Convolution of Dependent Random Variables with Copula

I’m running into domain issues when trying to compute the convolution of two random variables where their joint distribution is defined by a copula. By convolution I mean:

f_{Z}(z) = \int_{-\inf}^{\inf} f_{XY}(x,z-x)dx

Here is how I’m constructing the copula using Copula.jl and Distributions.jl:

X1 = Gumbel(15.,5.)
X2 = MixtureModel([Normal(-6.,0.1),X1],[0.95,0.05])

ρ = 0.4

C = GaussianCopula([1. ρ; ρ 1.])

D1 = SklarDist(C1,(X1,X2))

My first thought was to loop through various ‘z’ values as in:

N = 100
Zs = collect(range(-10.,60.,N))
ConvD = similar(Zs)
for k=1:N
    ConvD[k] = quadgk(x->pdf(D1,[x,Zs[k]-x]),-80.,80.,rtol=1e-6)[1]
end

which errors:

DomainError with 0.0:
integrand produced NaN in the interval (-80.0, 80.0)

Stacktrace:
 [1] evalrule(f::var"#15#16"{Int64}, a::Float64, b::Float64, x::Vector{Float64}, w::Vector{Float64}, wg::Vector{Float64}, nrm::typeof(norm))
   @ QuadGK C:\Users\Monali\.julia\packages\QuadGK\BjmU0\src\evalrule.jl:39
 [2] #8
   @ C:\Users\Monali\.julia\packages\QuadGK\BjmU0\src\adapt.jl:54 [inlined]
 [3] ntuple
   @ .\ntuple.jl:48 [inlined]
 [4] do_quadgk(f::var"#15#16"{Int64}, s::Tuple{Float64, Float64}, n::Int64, atol::Nothing, rtol::Float64, maxevals::Int64, nrm::typeof(norm), _segbuf::Nothing, eval_segbuf::Nothing)
   @ QuadGK C:\Users\Monali\.julia\packages\QuadGK\BjmU0\src\adapt.jl:52
 [5] #50
   @ C:\Users\Monali\.julia\packages\QuadGK\BjmU0\src\api.jl:83 [inlined]
 [6] handle_infinities(workfunc::QuadGK.var"#50#51"{Nothing, Float64, Int64, Int64, typeof(norm), Nothing, Nothing}, f::var"#15#16"{Int64}, s::Tuple{Float64, Float64})
   @ QuadGK C:\Users\Monali\.julia\packages\QuadGK\BjmU0\src\adapt.jl:189
 [7] quadgk(::var"#15#16"{Int64}, ::Float64, ::Vararg{Float64}; atol::Nothing, rtol::Float64, maxevals::Int64, order::Int64, norm::Function, segbuf::Nothing, eval_segbuf::Nothing)
   @ QuadGK C:\Users\Monali\.julia\packages\QuadGK\BjmU0\src\api.jl:82
 [8] top-level scope
   @ In[59]:5

Initially, I’d used a Gamma distribution instead of the Gumbel and ran into this error, which made since given that the code was attempting to evaluate the Gamma outside its support. I switched to the Gumbel since it and the Normal distribution have support across all Reals and didn’t expect to see the same error.

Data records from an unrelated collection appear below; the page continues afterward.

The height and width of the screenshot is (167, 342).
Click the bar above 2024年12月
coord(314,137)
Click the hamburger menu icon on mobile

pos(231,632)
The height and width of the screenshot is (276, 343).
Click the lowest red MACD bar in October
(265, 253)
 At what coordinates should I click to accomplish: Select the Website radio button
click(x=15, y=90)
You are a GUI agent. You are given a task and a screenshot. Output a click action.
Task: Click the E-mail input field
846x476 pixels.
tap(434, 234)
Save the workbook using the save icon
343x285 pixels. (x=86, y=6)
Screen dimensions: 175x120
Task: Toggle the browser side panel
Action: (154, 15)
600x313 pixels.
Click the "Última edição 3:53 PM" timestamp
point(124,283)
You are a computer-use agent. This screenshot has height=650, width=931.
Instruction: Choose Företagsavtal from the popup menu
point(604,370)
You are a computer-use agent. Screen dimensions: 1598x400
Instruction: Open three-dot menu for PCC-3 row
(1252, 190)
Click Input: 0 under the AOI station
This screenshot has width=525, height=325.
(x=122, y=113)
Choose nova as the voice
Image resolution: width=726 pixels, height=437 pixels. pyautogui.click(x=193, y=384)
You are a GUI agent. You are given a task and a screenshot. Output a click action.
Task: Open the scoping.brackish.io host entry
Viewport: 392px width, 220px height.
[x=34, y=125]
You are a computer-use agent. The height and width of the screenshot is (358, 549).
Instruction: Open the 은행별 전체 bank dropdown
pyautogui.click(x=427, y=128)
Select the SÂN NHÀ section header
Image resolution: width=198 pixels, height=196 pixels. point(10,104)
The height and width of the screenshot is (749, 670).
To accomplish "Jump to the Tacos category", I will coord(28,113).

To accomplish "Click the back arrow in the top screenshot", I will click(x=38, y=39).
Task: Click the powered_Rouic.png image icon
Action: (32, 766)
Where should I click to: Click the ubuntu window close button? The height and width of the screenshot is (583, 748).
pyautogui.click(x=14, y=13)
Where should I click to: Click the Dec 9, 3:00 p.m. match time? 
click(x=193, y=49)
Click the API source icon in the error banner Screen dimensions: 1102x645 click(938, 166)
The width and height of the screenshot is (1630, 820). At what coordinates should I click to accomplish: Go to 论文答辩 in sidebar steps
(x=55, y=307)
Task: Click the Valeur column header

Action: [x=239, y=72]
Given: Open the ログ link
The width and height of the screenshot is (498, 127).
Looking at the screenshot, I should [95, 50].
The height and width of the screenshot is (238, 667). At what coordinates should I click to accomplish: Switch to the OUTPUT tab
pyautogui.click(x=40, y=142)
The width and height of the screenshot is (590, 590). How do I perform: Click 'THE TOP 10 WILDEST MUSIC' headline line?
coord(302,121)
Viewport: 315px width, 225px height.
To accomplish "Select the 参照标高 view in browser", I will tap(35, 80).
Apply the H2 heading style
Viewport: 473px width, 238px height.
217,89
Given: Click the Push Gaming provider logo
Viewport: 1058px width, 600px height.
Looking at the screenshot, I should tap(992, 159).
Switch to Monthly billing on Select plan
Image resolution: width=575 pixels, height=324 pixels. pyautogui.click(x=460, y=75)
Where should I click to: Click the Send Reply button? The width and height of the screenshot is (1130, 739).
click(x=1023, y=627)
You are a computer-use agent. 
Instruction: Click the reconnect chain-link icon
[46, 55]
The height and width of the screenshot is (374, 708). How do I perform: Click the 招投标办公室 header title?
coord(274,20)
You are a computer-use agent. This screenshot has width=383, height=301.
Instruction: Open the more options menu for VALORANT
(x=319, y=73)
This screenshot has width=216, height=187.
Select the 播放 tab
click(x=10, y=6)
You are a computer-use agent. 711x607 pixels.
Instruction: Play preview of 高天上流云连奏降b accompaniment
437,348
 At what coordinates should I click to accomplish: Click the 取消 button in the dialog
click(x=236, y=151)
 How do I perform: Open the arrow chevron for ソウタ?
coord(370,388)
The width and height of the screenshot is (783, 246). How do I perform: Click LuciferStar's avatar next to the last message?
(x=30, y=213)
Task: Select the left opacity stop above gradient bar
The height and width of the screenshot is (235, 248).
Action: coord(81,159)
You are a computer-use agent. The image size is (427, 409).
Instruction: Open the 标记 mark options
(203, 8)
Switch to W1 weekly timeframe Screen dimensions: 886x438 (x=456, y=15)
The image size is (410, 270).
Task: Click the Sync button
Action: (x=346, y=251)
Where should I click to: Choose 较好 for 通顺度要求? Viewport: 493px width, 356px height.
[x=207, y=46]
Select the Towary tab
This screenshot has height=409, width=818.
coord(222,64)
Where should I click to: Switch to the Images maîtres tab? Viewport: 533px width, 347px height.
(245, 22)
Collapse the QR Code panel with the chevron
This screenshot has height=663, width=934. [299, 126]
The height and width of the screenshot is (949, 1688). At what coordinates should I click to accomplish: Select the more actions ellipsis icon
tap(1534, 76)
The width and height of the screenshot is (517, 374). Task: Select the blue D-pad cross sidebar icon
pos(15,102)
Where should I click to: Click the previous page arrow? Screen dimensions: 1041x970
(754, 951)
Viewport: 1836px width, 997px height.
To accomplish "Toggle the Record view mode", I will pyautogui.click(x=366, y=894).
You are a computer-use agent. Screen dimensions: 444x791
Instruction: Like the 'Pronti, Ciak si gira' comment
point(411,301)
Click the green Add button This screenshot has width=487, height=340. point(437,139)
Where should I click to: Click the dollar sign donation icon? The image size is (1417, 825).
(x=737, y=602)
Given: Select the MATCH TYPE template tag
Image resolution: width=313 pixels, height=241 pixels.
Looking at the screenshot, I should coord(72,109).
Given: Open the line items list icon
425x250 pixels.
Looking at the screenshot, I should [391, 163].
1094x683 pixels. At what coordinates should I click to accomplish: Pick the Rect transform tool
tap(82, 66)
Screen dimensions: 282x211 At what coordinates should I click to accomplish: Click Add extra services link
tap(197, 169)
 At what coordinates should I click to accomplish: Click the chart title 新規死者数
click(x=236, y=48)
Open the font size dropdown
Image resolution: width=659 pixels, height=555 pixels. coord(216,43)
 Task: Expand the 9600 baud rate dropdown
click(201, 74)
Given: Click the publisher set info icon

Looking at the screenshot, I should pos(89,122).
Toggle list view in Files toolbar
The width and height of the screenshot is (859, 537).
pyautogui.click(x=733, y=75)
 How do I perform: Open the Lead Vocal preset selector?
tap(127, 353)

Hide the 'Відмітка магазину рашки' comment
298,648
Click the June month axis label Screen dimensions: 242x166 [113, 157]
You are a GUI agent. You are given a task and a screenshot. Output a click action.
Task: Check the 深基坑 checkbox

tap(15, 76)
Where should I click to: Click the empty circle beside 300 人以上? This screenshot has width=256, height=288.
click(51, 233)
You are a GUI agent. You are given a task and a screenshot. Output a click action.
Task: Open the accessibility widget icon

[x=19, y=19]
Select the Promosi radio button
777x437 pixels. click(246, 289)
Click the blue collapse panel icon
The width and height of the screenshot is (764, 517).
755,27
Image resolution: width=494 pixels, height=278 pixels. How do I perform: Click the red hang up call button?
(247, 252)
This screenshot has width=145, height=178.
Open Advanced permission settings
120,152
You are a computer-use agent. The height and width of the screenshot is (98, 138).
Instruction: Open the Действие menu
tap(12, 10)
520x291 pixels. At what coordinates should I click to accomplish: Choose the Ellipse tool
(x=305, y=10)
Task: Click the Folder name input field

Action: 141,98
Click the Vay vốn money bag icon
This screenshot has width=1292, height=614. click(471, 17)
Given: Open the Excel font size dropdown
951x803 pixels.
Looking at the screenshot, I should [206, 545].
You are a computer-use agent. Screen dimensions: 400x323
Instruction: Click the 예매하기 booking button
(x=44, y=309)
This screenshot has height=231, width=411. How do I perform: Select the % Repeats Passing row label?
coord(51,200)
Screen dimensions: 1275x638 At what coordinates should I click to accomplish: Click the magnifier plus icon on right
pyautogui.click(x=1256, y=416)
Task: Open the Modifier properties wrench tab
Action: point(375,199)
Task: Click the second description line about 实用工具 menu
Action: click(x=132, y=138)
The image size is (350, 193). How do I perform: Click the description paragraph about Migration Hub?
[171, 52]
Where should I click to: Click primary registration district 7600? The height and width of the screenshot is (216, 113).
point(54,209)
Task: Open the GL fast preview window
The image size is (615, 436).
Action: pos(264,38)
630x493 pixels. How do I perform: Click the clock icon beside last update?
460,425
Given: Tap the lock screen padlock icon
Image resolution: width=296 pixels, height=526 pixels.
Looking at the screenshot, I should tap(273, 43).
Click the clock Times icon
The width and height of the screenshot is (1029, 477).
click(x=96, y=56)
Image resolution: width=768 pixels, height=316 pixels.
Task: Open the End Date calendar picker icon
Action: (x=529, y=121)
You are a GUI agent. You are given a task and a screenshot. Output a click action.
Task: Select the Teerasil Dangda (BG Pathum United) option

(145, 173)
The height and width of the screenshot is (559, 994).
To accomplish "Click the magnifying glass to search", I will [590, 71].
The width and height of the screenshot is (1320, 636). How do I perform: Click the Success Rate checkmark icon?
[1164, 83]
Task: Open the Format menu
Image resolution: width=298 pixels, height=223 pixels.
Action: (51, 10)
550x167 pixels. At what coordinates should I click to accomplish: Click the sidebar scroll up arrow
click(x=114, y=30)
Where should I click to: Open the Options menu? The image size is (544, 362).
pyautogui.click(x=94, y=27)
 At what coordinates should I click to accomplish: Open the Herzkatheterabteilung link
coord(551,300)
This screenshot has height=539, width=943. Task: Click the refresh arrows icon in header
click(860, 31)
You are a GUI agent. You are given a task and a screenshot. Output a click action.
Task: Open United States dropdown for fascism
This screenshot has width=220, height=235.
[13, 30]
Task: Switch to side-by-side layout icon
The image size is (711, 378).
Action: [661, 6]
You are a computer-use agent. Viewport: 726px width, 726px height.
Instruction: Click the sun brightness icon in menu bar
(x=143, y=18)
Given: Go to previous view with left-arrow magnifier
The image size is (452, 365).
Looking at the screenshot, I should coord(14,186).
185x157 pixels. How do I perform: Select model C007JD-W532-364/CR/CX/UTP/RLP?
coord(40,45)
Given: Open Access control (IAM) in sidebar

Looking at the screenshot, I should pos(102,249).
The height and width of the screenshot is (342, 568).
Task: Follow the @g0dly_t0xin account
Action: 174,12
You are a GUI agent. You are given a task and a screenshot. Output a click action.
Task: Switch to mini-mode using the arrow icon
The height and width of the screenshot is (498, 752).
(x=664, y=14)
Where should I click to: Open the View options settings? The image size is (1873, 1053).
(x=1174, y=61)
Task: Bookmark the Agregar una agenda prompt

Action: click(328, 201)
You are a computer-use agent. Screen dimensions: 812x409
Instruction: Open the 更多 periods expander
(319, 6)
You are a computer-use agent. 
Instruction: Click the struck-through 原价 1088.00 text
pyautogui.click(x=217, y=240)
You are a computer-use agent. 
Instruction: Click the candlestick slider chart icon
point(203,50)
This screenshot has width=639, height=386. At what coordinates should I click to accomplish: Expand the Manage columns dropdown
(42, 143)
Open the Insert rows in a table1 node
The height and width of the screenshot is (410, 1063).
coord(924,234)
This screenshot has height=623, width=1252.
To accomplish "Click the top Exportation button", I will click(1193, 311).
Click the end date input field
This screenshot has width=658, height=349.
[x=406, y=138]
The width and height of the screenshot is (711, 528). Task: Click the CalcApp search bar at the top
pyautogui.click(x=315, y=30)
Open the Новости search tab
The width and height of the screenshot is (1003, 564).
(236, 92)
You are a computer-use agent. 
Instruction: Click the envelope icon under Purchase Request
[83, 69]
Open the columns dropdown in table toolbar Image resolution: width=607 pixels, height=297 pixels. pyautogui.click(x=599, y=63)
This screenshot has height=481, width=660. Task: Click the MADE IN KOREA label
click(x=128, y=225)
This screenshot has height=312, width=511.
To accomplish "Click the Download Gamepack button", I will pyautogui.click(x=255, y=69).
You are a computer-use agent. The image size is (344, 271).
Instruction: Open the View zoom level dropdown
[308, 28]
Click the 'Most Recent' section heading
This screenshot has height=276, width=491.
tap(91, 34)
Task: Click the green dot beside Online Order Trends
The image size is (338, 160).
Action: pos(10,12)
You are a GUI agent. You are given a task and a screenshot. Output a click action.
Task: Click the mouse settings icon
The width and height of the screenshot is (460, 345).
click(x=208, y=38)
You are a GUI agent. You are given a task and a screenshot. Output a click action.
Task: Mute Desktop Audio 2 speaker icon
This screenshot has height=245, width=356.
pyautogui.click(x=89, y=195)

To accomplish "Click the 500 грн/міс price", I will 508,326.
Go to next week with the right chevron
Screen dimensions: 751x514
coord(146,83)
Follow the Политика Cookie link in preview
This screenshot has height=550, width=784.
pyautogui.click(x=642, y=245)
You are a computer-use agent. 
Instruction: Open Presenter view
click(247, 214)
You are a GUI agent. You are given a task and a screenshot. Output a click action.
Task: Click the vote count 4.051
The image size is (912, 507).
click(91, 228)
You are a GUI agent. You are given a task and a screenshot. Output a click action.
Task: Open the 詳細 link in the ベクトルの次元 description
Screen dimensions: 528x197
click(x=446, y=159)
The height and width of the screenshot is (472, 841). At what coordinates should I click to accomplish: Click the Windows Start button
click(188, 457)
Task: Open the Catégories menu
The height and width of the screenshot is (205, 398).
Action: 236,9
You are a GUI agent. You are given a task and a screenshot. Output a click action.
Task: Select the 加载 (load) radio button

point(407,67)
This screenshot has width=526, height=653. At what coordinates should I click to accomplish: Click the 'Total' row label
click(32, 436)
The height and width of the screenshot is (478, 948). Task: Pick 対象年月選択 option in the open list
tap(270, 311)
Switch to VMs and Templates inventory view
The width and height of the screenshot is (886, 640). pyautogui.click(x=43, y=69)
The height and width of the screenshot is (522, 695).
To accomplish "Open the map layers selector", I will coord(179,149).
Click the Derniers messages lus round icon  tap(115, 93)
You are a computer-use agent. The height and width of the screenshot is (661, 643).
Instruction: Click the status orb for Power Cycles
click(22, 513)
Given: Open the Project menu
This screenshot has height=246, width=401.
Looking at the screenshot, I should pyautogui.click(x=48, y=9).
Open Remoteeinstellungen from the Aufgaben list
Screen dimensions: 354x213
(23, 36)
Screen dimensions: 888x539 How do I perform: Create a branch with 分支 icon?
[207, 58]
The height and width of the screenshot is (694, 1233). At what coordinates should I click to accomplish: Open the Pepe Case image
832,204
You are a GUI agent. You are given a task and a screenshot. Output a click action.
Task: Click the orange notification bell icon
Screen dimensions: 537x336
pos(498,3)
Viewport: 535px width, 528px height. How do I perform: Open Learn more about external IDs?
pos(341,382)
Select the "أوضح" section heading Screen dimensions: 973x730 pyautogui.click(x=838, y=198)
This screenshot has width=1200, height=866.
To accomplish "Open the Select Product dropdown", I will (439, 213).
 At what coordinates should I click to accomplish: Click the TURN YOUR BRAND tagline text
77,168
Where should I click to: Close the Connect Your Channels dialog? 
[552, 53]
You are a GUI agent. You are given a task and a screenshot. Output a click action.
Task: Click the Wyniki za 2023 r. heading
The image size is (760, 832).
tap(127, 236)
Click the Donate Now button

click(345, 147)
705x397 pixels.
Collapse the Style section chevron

I’m wondering if this issue stems from the pdf of the copula returning NaN, when it should actually be returning 0?
For example,

pdf(D1,[-30., 0.])
#returns NaN

Any insight would be greatly appreciated!

Maybe pass -Inf, 0, +Inf as the integration limits?

By passing -Inf, +Inf as the bounds, quadgk will rescale the integral adaptively to approximate the infinite limits. By putting an explicit subinterval endpoint at 0, the adaptive integration will never evaluate the integrand exactly at that point.

Not sure what you’re planning to do with these values, but presumably some type of interpolation? If you want to interpolate a smooth function over a finite domain, I would strongly consider using Chebyshev interpolation instead, with unequally spaced points. e.g. via FastChebInterp.jl

using FastChebInterp
Zs = chebpoints(N, -10, 60)
ConvD = map(Zs) do z
    quadgk(x->pdf(D1,[x,z-x]), -Inf, 0, Inf, rtol=1e-6)[1]
end
c = chebinterp(ConvD, -10, 60)

at which point you can do c(z) to evaluate the interpolant at any point in the interval. If the function is smooth in z, this should converge exponentially fast with N.

I don’ have an informed opinion on this, but maybe file an issue with Copula.jl?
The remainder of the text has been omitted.